[Begin GIVEN PASSAGE]
Like Khadr, Al-Nashiri challenged the composition of the United States Court of Military Commissions Review (CMCR), an intermediate appellate court created by Congress in the Military Commissions Act. The CMCR is the step between the commissions at the trial level and review by an Article III court, the DC Circuit. Nashiri argued that the military judges were unconstitutionally assigned to the CMCR in violation of the Appointments Clause. (A detailed account of that case can be found here.) Nashiri asked the DC Circuit to issue a writ of mandamus to remove the military judges. In an opinion by Judge Henderson, the court decided that while it had the power to issue the writ, the law was insufficiently clear to warrant it.
Compare the end of yesterday’s Khadr opinion:
Although we deny the writ, we cannot deny that Khadr has raised some significant questions. We encourage Congress and the Executive Branch to promptly attend to those issues and to make clear, one way or the other, whether the civilians who serve as judges on the U.S. Court of Military Commissions Review may continue to engage in the part-time practice of law and, if so, the circumstances under which they may do so.
[End GIVEN PASSAGE]
[Begin EXTRACTED DATA]
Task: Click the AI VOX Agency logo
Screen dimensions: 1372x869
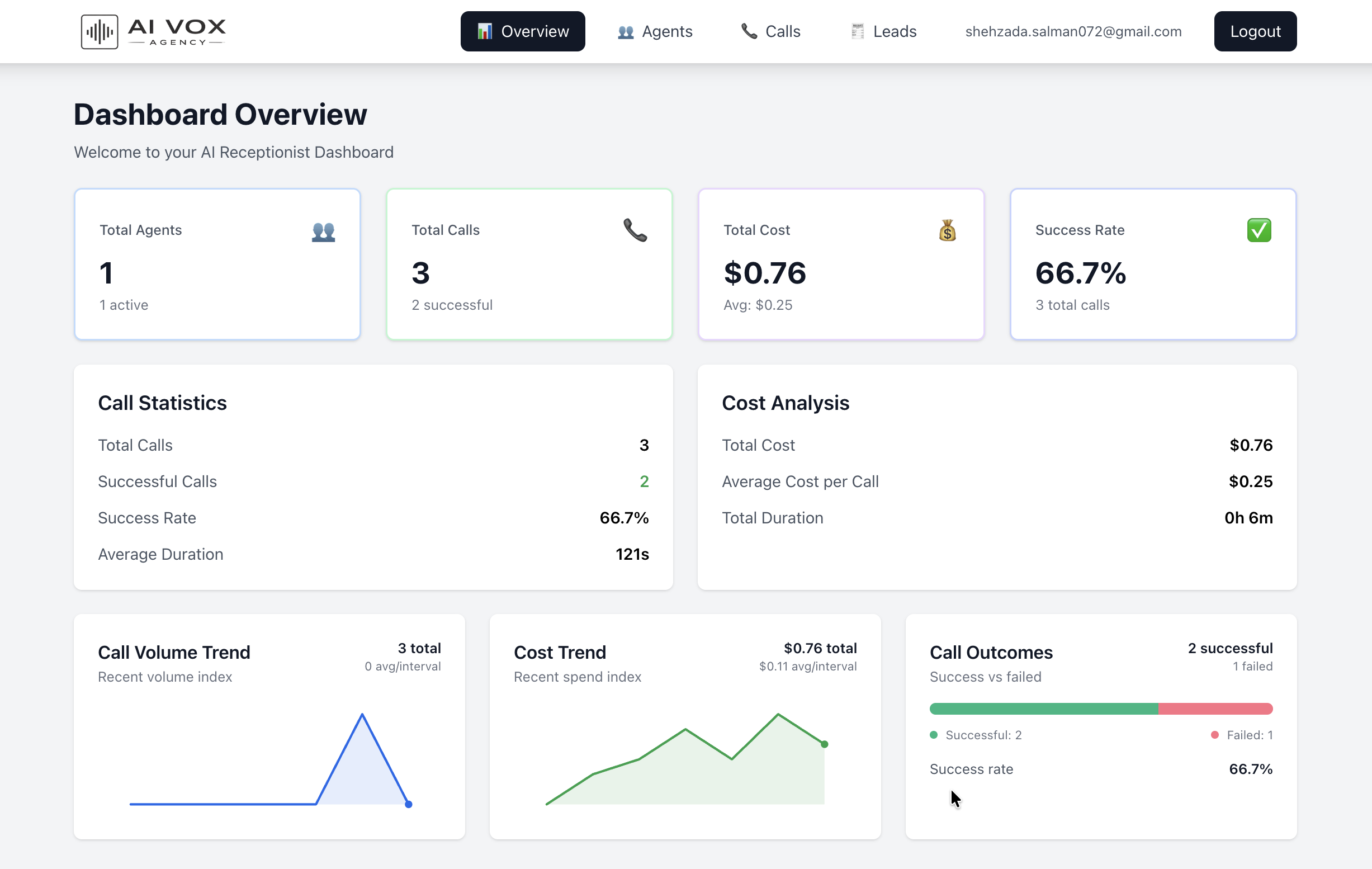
[End EXTRACTED DATA]
[Begin EXTRACTED DATA]
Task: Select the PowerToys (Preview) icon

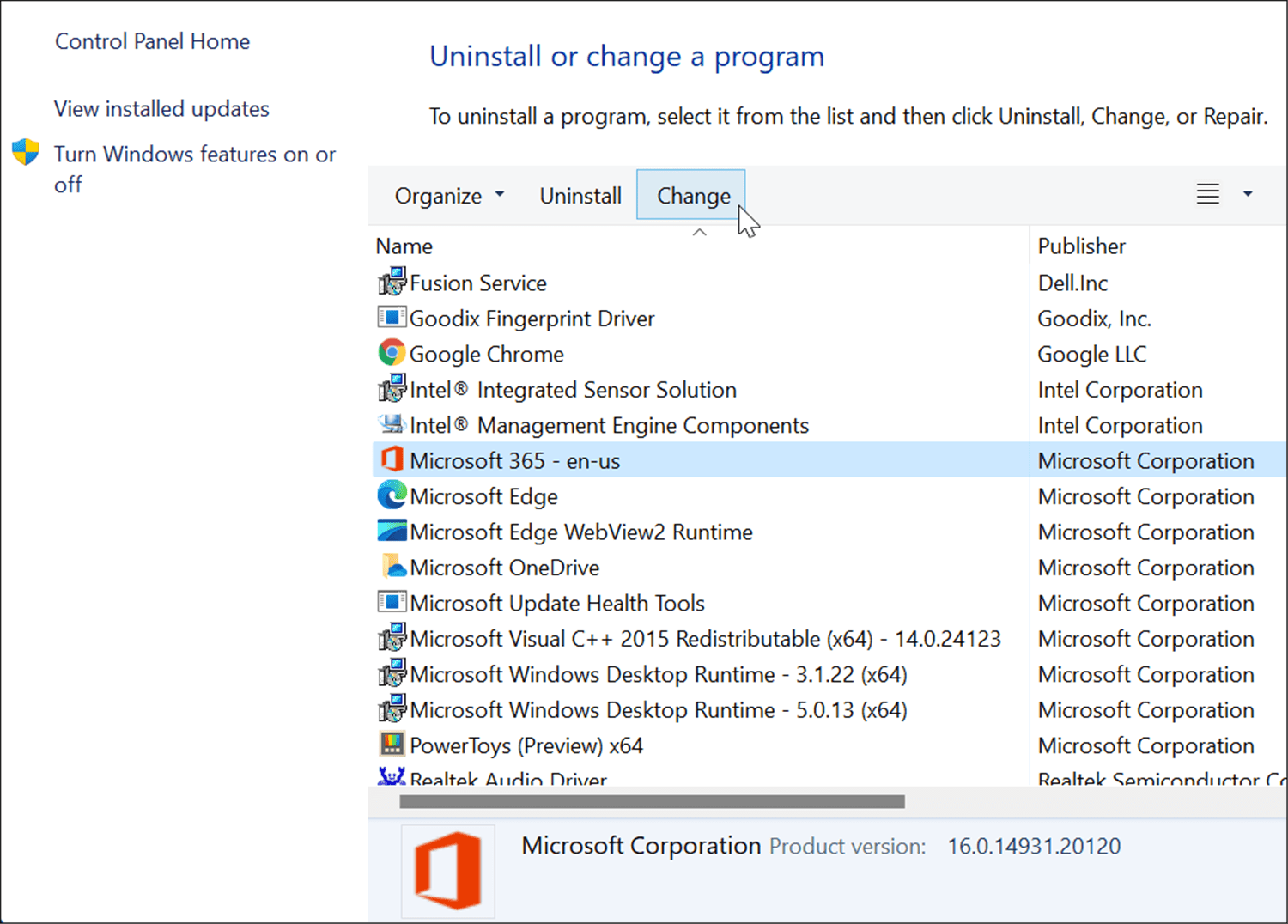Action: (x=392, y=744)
[End EXTRACTED DATA]
Continue the passage on the Al-Nashiri and Khadr mandamus petitions from the point where it stops.

**RIGHT ANSWER**
With the June 2015 Nashiri decision:
There may be another reason to pump our judicial brakes. Once this opinion issues, the President and Senate could decide to put to rest any Appointments Clause questions regarding the CMCR’s military judges. They could do so by re-nominating and re-confirming the military judges to be CMCR judges. Taking these steps — whether or not they are constitutionally required — would answer any Appointments Clause challenge to the CMCR.
This DC Circuit’s earlier suggestion in Nashiri—that the Executive and Congress should address the problems identified—resulted in at least 10 requests by the prosecution to stay the case while the Executive attempted to heed the DC Circuit’s advice. The result was that an already mired proceeding was at put in a virtual standstill for 11 months.
In May, the moribund Nashiri case finally came back to life. The CMCR docket indicates the following: on May 2, the prosecution requested that the CMCR lift the stay and affirm its previous decisions; on the 16th, the defense asked that the court continue the stay and disqualify the military judges; and on Wednesday, the 18th, the CMCR lifted the stay and set oral argument for June 2. On Wednesday last week, the prosecution filed a supplemental brief on jurisdiction.
None of the documents have yet passed security review, but the docket entries themselves indicate movement in a case that languished for nearly a year. They also indicate that the year hiatus may have been for nothing — that the appointments problem wasn’t fixed after all.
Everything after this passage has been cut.